Après une lecture rapide de ce document du 8 septembre 2022, notre association aurait pu se réjouir de constater que Grand Poitiers rejoint DÉCAPE sur certains de ses objectifs fondateurs. Toutefois, une lecture attentive, au-delà des intentions déclarées par Grand Poitiers, met en lumière une méthode d’analyse manquant de rigueur intellectuelle, occultant des réalités de terrain, traduisant l’opacité de critères d’interclassement des tracés envisagés, affirmant des conclusions paradoxales, contradictoires avec les objectifs initiaux affichés. Conclusions définitivement néfastes pour les Mignaliens et leur commune.

Ainsi le pseudo-contournement « Nord Touches », sorti de leur chapeau courant août 2022, traverse sur l’ensemble de son linéaire la seule commune de Mignaloux-Beauvoir en son centre géographique, en zone urbanisée et conduit simplement à un massacre de son intégrité territoriale, en contradiction totale avec l’objectif n°2 de notre association DÉCAPE :

défendre l’intégrité et l’unité territoriale de la commune de Mignaloux-Beauvoir en s’opposant à toute nouvelle « saignée » routière.

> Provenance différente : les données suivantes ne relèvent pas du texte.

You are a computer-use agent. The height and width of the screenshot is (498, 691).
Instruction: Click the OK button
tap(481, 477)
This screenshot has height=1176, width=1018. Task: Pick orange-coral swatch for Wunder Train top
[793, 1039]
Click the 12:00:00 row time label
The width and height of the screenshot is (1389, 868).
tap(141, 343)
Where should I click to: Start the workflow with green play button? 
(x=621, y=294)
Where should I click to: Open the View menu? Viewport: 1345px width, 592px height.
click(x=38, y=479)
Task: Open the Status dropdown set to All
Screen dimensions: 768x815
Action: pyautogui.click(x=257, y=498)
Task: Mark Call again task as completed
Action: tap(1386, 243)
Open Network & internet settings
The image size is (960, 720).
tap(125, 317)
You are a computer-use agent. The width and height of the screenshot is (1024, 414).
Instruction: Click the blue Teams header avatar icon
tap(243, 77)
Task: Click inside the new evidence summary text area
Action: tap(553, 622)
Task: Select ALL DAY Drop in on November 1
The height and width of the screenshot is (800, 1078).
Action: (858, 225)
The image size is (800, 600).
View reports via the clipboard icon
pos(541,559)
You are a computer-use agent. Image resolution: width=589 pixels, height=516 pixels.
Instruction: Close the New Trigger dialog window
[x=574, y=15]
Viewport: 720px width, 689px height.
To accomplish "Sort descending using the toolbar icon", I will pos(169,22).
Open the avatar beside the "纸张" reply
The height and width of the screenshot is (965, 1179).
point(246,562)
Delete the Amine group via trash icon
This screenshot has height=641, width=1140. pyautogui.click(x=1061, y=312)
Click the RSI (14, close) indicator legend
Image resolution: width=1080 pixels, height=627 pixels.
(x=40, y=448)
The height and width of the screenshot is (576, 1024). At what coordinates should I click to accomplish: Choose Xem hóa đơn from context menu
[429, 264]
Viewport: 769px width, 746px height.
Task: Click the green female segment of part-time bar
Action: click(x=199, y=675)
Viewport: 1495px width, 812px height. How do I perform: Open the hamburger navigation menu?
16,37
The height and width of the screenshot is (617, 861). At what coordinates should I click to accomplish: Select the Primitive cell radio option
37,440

Quant à l’objectif n°3 de notre association :

sauvegarder et améliorer le cadre de vie de ses habitants, en privilégiant le facteur humain, en réduisant les nuisances visuelles, sonores et la pollution atmosphérique, liées au trafic routier,

il est affiché par Grand Poitiers comme leur premier objectif sous la formulation « la priorité donnée à la santé publique et la qualité de vie des populations en réduisant le nombre d’habitants exposés à la pollution sonore et atmosphérique liées au trafic automobile et poids lourd, ou en réduisant l’ampleur de ces nuisances », mais immédiatement piétiné car le « Nord Touches » dévie notamment le trafic quotidien de 2300 poids-lourds sous les fenêtres de plusieurs centaines de Mignaliens.

Encore une fois, notre objectif de protéger le patrimoine historique et environnemental de la commune est affiché par Grand Poitiers, mais n’est clairement pas respecté, puisque le tracé « Nord Touches » choisi par Grand Poitiers passe à quelques pas du château de la Cigogne, seul bâtiment historique classé de la commune. Il impacte directement le parc de la Cigogne (30 hectares), labellisé « Ensemble Arboré Remarquable » depuis septembre 2019, ainsi que le parc de 12 hectares de la Pépinière en cours de labellisation. Enfin, il occulte totalement la riche biodiversité (notamment de cervidés) de la zone traversée.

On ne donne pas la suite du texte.